◆ **EXERCISE DETAILS**
Return exactly those lines of the material below that fall between the line holding "Светодиодная лента (744, 1830)" and the line holding "[SWG в Telegram] (1167, 1842)", inclusive.

=======

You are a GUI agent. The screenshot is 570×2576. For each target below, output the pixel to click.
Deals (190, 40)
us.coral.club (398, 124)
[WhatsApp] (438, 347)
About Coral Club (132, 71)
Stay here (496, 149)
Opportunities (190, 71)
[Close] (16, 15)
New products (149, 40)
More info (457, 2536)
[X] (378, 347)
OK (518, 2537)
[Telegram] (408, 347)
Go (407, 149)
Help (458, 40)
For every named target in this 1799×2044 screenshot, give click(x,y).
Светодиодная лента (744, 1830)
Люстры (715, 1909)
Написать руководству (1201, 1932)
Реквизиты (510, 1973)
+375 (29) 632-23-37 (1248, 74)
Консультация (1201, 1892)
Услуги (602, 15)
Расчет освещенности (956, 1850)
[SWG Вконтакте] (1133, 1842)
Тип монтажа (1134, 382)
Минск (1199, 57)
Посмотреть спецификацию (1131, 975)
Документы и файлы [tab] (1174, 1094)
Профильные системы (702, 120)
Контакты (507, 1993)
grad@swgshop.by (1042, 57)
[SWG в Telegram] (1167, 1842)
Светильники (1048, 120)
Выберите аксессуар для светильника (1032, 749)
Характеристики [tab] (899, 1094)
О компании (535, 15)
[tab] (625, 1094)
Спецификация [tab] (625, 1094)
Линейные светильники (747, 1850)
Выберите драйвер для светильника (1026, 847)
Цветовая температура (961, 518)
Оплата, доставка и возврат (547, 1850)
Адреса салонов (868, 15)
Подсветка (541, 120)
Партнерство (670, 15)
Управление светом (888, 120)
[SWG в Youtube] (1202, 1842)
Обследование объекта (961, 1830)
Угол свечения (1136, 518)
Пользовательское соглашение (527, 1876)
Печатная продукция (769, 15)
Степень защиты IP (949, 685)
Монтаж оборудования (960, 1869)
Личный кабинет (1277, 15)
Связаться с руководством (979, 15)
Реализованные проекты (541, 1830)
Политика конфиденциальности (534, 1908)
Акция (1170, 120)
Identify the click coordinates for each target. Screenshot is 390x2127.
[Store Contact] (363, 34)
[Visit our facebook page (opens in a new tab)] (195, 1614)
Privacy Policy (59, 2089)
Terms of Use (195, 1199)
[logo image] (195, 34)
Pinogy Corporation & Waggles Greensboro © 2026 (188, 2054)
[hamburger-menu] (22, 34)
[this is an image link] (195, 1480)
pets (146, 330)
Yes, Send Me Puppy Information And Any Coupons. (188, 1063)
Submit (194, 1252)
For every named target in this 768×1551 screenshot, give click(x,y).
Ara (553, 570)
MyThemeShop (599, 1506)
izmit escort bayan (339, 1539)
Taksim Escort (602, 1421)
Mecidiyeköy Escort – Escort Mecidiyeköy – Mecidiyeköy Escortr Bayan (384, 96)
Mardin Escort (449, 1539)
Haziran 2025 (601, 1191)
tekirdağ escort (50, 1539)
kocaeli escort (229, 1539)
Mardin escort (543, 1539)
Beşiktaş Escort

=======

◆ **RESULT OF THIS EXERCISE**
Светодиодная лента (744, 1830)
Люстры (715, 1909)
Написать руководству (1201, 1932)
Реквизиты (510, 1973)
+375 (29) 632-23-37 (1248, 74)
Консультация (1201, 1892)
Услуги (602, 15)
Расчет освещенности (956, 1850)
[SWG Вконтакте] (1133, 1842)
Тип монтажа (1134, 382)
Минск (1199, 57)
Посмотреть спецификацию (1131, 975)
Документы и файлы [tab] (1174, 1094)
Профильные системы (702, 120)
Контакты (507, 1993)
grad@swgshop.by (1042, 57)
[SWG в Telegram] (1167, 1842)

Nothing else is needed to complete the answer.